Postautor: konto_usuniete » 08 lut 2008 16:08
Ja tam ze zmiany NSZ na NHS jestem zadowolona. Dostalam ZAPROSZENIE na tzw. asthma check czyli nasza spirometrie, do ktorej w polsce za nic nie mgolam sie ostatnimi latami dopchac. Jak wyjechalam na studia do Warszawy moje leczenie poszlo sie kochac. Przychodzilam do lekarza domowego i mowilam mu, jakie mi leki wypisac. Do specjalisty pulmonologa dopchac sie nie moglam nigdzie, wiec jak tylko chorowalam to do domowiec pakowal we mnie antybiotyk, bo przeciez od kataru przy astmie mozna umrzec...
Tutaj spirometrie dostalam z mety, pogadalismy o tym co moge cwiczyc, czy moge odstawic leki itd. Fajnie jest tez, ze sa bonusowe darmowe swiadczenia dla osob przewlekle chorych, chocby glupia szczepionka na grype za ktora trzeba placic w Polsce. No i jest system na odbior recept z pominieciem wizyty, czego w Polsce nie mialam i musialam stac w ogonku regularnie co dwa miesiace i marnowac czas zarowno wlasny, jak i lekarza.

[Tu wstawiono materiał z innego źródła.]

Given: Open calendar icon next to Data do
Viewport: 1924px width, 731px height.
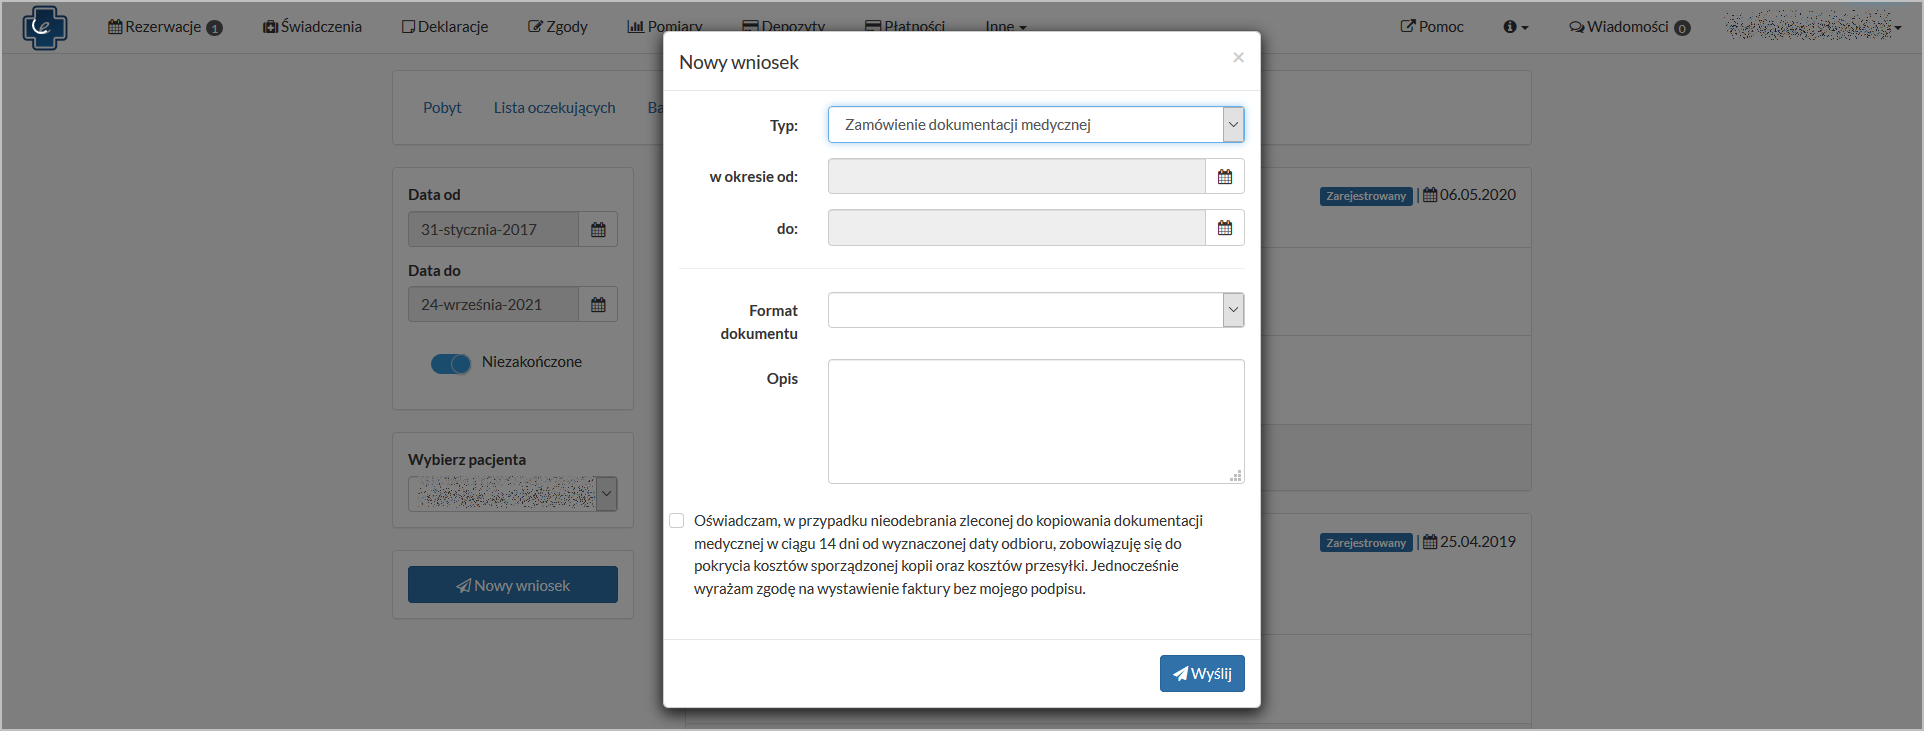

Nie twierdze ze system w UK jest idealny, ot chocby sytuacja z zebami jest kiepska. Ale w Polsce nie bylo wcale lepiej, chyba ze ktos znal dentyste McGyvera co klebkiem waty i srubokretem leczyl kanaly w osemce. No ale bez takich znajomosci, zarowno w PL jak i UK trzba zaznajomic sie z prywaciarzem.